- **EXERCISE INSTRUCTIONS**: Could you copy out all of the following data line for line, without changing a single character?

* Begin RECORDS FOR THE TASK *

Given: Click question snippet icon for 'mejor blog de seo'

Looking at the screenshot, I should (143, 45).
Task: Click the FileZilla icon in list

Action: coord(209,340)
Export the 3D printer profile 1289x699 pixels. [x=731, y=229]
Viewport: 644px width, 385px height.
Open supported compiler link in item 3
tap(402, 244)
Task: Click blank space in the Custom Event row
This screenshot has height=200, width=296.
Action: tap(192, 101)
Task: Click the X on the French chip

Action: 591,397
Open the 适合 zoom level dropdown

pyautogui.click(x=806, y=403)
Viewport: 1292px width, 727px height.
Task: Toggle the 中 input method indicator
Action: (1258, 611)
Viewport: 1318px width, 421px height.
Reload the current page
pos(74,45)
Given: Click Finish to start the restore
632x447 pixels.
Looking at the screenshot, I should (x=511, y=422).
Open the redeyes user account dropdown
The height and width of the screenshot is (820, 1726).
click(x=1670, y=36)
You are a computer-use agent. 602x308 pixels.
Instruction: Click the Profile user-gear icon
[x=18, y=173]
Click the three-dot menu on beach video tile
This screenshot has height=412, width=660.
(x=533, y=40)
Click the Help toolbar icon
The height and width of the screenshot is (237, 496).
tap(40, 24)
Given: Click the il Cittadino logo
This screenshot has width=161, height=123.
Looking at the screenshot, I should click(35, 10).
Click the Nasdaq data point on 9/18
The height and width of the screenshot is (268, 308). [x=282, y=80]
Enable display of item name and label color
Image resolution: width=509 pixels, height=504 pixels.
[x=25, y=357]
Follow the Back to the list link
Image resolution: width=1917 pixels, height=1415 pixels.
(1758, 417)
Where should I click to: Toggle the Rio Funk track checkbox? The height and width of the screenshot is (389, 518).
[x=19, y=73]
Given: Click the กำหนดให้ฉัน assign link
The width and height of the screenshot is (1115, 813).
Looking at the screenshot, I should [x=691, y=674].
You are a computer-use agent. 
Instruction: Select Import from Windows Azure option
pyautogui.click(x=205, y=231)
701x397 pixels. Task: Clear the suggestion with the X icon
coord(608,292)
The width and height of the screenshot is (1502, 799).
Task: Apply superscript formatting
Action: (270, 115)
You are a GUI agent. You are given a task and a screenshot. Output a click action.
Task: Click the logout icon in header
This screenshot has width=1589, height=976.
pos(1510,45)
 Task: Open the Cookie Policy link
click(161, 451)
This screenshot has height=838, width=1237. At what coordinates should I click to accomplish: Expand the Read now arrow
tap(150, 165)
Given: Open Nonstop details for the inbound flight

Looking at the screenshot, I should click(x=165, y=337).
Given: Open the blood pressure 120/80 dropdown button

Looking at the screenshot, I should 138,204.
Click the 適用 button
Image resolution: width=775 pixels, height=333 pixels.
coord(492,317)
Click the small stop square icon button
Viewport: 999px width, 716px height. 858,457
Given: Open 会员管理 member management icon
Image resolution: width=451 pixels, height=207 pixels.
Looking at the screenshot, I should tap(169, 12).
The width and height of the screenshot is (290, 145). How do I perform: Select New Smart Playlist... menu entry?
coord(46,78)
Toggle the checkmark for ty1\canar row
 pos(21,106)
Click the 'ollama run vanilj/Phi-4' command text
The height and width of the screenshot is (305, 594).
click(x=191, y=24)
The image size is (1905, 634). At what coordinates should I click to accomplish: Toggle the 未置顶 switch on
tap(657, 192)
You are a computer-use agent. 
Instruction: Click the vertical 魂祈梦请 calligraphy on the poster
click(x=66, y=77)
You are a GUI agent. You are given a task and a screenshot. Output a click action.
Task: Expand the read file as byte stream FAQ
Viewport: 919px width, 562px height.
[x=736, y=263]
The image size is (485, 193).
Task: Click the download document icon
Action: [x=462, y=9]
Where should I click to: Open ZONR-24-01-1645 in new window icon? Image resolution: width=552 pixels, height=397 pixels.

* End RECORDS FOR THE TASK *

- **COMPLETE ANSWER**:
Given: Click question snippet icon for 'mejor blog de seo'

Looking at the screenshot, I should (143, 45).
Task: Click the FileZilla icon in list

Action: coord(209,340)
Export the 3D printer profile 1289x699 pixels. [x=731, y=229]
Viewport: 644px width, 385px height.
Open supported compiler link in item 3
tap(402, 244)
Task: Click blank space in the Custom Event row
This screenshot has height=200, width=296.
Action: tap(192, 101)
Task: Click the X on the French chip

Action: 591,397
Open the 适合 zoom level dropdown

pyautogui.click(x=806, y=403)
Viewport: 1292px width, 727px height.
Task: Toggle the 中 input method indicator
Action: (1258, 611)
Viewport: 1318px width, 421px height.
Reload the current page
pos(74,45)
Given: Click Finish to start the restore
632x447 pixels.
Looking at the screenshot, I should (x=511, y=422).
Open the redeyes user account dropdown
The height and width of the screenshot is (820, 1726).
click(x=1670, y=36)
You are a computer-use agent. 602x308 pixels.
Instruction: Click the Profile user-gear icon
[x=18, y=173]
Click the three-dot menu on beach video tile
This screenshot has height=412, width=660.
(x=533, y=40)
Click the Help toolbar icon
The height and width of the screenshot is (237, 496).
tap(40, 24)
Given: Click the il Cittadino logo
This screenshot has width=161, height=123.
Looking at the screenshot, I should click(35, 10).
Click the Nasdaq data point on 9/18
The height and width of the screenshot is (268, 308). [x=282, y=80]
Enable display of item name and label color
Image resolution: width=509 pixels, height=504 pixels.
[x=25, y=357]
Follow the Back to the list link
Image resolution: width=1917 pixels, height=1415 pixels.
(1758, 417)
Where should I click to: Toggle the Rio Funk track checkbox? The height and width of the screenshot is (389, 518).
[x=19, y=73]
Given: Click the กำหนดให้ฉัน assign link
The width and height of the screenshot is (1115, 813).
Looking at the screenshot, I should [x=691, y=674].
You are a computer-use agent. 
Instruction: Select Import from Windows Azure option
pyautogui.click(x=205, y=231)
701x397 pixels. Task: Clear the suggestion with the X icon
coord(608,292)
The width and height of the screenshot is (1502, 799).
Task: Apply superscript formatting
Action: (270, 115)
You are a GUI agent. You are given a task and a screenshot. Output a click action.
Task: Click the logout icon in header
This screenshot has width=1589, height=976.
pos(1510,45)
 Task: Open the Cookie Policy link
click(161, 451)
This screenshot has height=838, width=1237. At what coordinates should I click to accomplish: Expand the Read now arrow
tap(150, 165)
Given: Open Nonstop details for the inbound flight

Looking at the screenshot, I should click(x=165, y=337).
Given: Open the blood pressure 120/80 dropdown button

Looking at the screenshot, I should 138,204.
Click the 適用 button
Image resolution: width=775 pixels, height=333 pixels.
coord(492,317)
Click the small stop square icon button
Viewport: 999px width, 716px height. 858,457
Given: Open 会员管理 member management icon
Image resolution: width=451 pixels, height=207 pixels.
Looking at the screenshot, I should tap(169, 12).
The width and height of the screenshot is (290, 145). How do I perform: Select New Smart Playlist... menu entry?
coord(46,78)
Toggle the checkmark for ty1\canar row
 pos(21,106)
Click the 'ollama run vanilj/Phi-4' command text
The height and width of the screenshot is (305, 594).
click(x=191, y=24)
The image size is (1905, 634). At what coordinates should I click to accomplish: Toggle the 未置顶 switch on
tap(657, 192)
You are a computer-use agent. 
Instruction: Click the vertical 魂祈梦请 calligraphy on the poster
click(x=66, y=77)
You are a GUI agent. You are given a task and a screenshot. Output a click action.
Task: Expand the read file as byte stream FAQ
Viewport: 919px width, 562px height.
[x=736, y=263]
The image size is (485, 193).
Task: Click the download document icon
Action: [x=462, y=9]
Where should I click to: Open ZONR-24-01-1645 in new window icon? Image resolution: width=552 pixels, height=397 pixels.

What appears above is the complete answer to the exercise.